Google and Facebook Race to Solve the Ancient Game of Go With AI
Rémi Coulom spent the last decade building software that can play the ancient game of Go better than practically any other machine on earth. He calls his creation Crazy Stone. Early last year, at the climax of a tournament in Tokyo, it challenged the Go grandmaster Norimoto Yoda, one of the world’s top human players, and it performed remarkably well. In what’s known as the Electric Sage Battle, Crazy Stone beat the grandmaster. But the win came with a caveat.
Over the last 20 years, machines have topped the best humans at so many games of intellectual skill, we now assume computers can beat us at just about anything.

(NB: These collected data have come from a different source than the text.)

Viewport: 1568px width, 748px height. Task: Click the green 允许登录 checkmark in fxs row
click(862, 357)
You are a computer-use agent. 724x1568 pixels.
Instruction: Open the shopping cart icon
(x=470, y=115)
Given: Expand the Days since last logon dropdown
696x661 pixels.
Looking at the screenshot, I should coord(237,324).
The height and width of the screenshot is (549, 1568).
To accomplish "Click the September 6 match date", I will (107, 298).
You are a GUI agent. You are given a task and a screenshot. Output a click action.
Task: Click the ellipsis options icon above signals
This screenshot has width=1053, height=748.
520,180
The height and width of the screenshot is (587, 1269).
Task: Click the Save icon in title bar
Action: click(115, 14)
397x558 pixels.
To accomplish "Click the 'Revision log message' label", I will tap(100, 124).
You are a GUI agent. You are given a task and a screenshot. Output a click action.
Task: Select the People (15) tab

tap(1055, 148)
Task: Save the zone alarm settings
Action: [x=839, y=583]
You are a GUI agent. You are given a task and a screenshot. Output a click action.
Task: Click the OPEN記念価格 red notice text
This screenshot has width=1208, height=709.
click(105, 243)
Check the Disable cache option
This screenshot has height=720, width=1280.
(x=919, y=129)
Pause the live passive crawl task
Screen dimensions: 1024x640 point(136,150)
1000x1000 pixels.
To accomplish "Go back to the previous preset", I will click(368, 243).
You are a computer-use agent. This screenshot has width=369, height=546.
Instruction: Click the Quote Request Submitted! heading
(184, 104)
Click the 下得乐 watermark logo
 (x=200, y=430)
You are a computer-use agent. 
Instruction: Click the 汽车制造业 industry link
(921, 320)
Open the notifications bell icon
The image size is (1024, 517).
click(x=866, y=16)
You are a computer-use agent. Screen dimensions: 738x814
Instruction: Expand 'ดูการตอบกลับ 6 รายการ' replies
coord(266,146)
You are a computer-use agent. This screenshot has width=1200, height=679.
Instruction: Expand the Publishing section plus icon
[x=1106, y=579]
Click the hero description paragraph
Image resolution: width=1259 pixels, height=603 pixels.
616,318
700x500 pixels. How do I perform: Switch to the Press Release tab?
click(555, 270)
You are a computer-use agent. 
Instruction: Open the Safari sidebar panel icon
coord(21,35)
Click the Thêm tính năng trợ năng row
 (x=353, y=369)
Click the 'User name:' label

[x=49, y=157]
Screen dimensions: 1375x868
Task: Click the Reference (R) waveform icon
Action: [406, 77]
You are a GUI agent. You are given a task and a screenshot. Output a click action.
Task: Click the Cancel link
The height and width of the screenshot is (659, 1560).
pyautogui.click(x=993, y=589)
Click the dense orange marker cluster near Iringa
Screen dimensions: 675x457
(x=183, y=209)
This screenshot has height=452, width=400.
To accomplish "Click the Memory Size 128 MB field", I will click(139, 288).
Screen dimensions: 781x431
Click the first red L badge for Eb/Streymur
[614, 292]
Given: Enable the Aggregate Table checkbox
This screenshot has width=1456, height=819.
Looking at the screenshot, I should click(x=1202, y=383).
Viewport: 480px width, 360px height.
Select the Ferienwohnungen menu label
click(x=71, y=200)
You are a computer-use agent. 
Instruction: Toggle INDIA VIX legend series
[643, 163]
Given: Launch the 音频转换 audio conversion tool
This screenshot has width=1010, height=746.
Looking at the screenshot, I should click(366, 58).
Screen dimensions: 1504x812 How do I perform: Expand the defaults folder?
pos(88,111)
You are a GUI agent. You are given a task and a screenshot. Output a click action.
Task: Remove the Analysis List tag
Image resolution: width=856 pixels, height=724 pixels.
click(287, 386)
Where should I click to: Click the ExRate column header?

But Go—the Eastern version of chess in which two players compete with polished stones on 19-by-19-line grid—remains the exception. Yes, Crazy Stone beat Yoda. But it started with a four-stone advantage. That was the only way to ensure a fair fight.
In the mid-’90s, a computer program called Chinook beat the world’s top player at the game of checkers. A few years later, IBM’s Deep Blue supercomputer shocked the chess world when it wiped the proverbial floor with world champion Gary Kasparov. And more recently, another IBM machine, Watson, topped the best humans at Jeopardy!, the venerable TV trivia game. Machines have also mastered Othello, Scrabble, backgammon, and poker. But in the wake of Crazy Stone’s victory over Yoda, Coulom predicted that another ten years would pass before a machine could beat a grandmaster without a head start.
At the time, that ten-year runaway seemed rather short. In playing Go, the grandmasters often rely on something that’s closer to intuition than carefully reasoned analysis, and building a machine that duplicates this kind of intuition is enormously difficult. But a new weapon could help computers conquer humans much sooner: deep learning. Inside companies like Google and Facebook, deep learning is proving remarkably adept at recognizing images and grasping spacial patterns—a skill well suited to Go. As they explore so many other opportunities this technology presents, Google and Facebook are also racing to see whether it can finally crack the ancient game.
As Facebook AI researcher Yuandong Tian explains, Go is a classic AI problem—a problem that’s immensely attractive because it’s immensely difficult. The company believes that solving Go will not only help refine the AI that drives its popular social network, but also prove the value of artificial intelligence. Rob Fergus, another Facebook researcher, agrees. “The goal is advancing AI,” he says. But he also acknowledges that the company is driven, at least in a small way, by a friendly rivalry with Google. There’s pride to be found in solving the game of Go.
Building A Brain for Go
Today, Google and Facebook use deep learning to identify the faces in photos you post to the ‘net. It’s how computers recognize the commands barked into a phone and translate things from one language to another. Sometimes, it can even understand natural language—the natural way that we humans converse.
This technology relies on what are called deep neural networks, vast networks of machines that approximate the web of neurons in the human brain. If you feed enough tree photos into these neural nets, they can learn to identify a tree. If you feed them enough dialogue, they can learn to carry on a decent (if sometimes weird) conversation. And if you feed them enough Go moves, they can learn to play Go.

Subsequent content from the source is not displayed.